Many people pursue a career in sports because of their success as an athlete. Matt is an exception, in more way than one.

“I started AAU wrestling when I was four, never won a match, but I competed every single year,” Matt recalled. “I probably went 0-250. Never won a match but I loved the heck out of it."

That perseverance Matt learned in wrestling paid off. In third grade, he started writing letters to the Pacers.

“Honest to goodness, it was probably every single day,” he admitted.

Those letters written with hopes of landing a job with the franchise.

“I was hoping to be the General Manager in the third grade,” Hayden said. “Mom said that's probably not going to happen but you can certainly ask that question. So they wrote letters back and said, 'Well we can make you a ball boy, and we can go from there and someday you'll have your goal of running our franchise."

Finally, at 14, Matt scored the opportunity of a lifetime working for a man he idolized.

“They called me in for an interview, they were getting ready for training camp, and Isiah (Thomas) was there,” Hayden recalled. “He comes in the office just to say hello, I was sitting in a chair with no arms on it, and I almost fell on the floor.”

Matt is approaching his 18th season with the Pacers, moving up the ladder from ball boy to now overseeing 10 ball kids as a Head Locker Room Attendant.
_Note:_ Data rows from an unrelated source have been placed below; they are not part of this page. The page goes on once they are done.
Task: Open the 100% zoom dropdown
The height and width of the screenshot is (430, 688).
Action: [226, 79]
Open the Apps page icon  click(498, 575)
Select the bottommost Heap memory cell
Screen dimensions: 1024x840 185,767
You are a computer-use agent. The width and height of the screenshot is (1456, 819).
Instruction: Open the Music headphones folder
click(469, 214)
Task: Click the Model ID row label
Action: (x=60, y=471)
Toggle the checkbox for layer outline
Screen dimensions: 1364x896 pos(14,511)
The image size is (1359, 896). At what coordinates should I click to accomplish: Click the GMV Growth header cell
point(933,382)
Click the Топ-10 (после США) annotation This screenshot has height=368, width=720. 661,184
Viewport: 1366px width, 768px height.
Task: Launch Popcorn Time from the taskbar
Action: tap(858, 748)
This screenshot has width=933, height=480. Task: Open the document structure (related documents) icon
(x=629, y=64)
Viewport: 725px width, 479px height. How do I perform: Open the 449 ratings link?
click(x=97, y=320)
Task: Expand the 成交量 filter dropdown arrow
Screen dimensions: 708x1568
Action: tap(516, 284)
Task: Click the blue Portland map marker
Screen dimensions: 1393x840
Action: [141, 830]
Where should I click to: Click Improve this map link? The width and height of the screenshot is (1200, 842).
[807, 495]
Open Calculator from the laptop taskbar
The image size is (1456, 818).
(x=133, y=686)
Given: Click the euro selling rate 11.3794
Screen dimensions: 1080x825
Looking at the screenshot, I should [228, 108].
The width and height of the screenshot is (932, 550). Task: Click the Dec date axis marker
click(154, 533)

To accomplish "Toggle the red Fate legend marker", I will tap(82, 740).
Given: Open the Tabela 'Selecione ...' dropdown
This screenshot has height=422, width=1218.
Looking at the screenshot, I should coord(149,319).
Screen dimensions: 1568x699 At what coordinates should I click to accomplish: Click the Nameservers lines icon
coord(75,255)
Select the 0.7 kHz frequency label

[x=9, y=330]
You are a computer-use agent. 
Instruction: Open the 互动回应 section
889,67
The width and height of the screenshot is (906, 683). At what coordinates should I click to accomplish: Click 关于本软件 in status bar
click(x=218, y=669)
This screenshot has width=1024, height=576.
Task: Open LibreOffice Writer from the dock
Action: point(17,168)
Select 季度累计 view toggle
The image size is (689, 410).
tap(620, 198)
“In 17 years, I've probably missed seven games,” Hayden said.

Through his diligence and work ethic he’s built relationships with the most beloved Pacers. Reggie Miller and Slick Leonard are among his biggest cheerleaders. Matt even shared a special moment with Miller at his Hall of Fame induction.

“We're sitting there at the Hall of Fame and he said 'You can make it to the Hall of Fame as a contributor to the game if you keep working your butt off,’” Matt recalled. “I said, 'Okay I'm gonna do that."

Doing just that not only for the Pacers, but also for his alma mater, New Palestine High School, where he helps coach baseball, football and basketball.

“I just love giving back to this community because they've given so much to me," Hayden said.

Raised by his mom, Lori, sports provided Matt father figures growing up in the tight-knit community.

“Sports has given me a lot, sports has taught me how to be a better man, be a better father for my children hopefully someday, because my dad has not been in my life since I was 20 months,” Hayden said. “That's tough but it's made me a better person. All these coaches have made me a better person."

“He’s an inspiration to us coaches who've been around awhile,” Shawn Lyons, New Pal head baseball coach, said. “I don't care what kind of stress or pressure you're under, you look at him and what he's going through and how he handles his situation and what we have to deal with is nothing compared to what matt has to deal with, he's an inspiration to all of us."

Matt’s sights are set on a front office role down the road, but for now, he can found paving his own path, where he’s already left a mark.

“I can't thank them enough for all 17 years and hopefully 50, 60 I hope,” Hayden said. “I'll do whatever it takes to get to the top."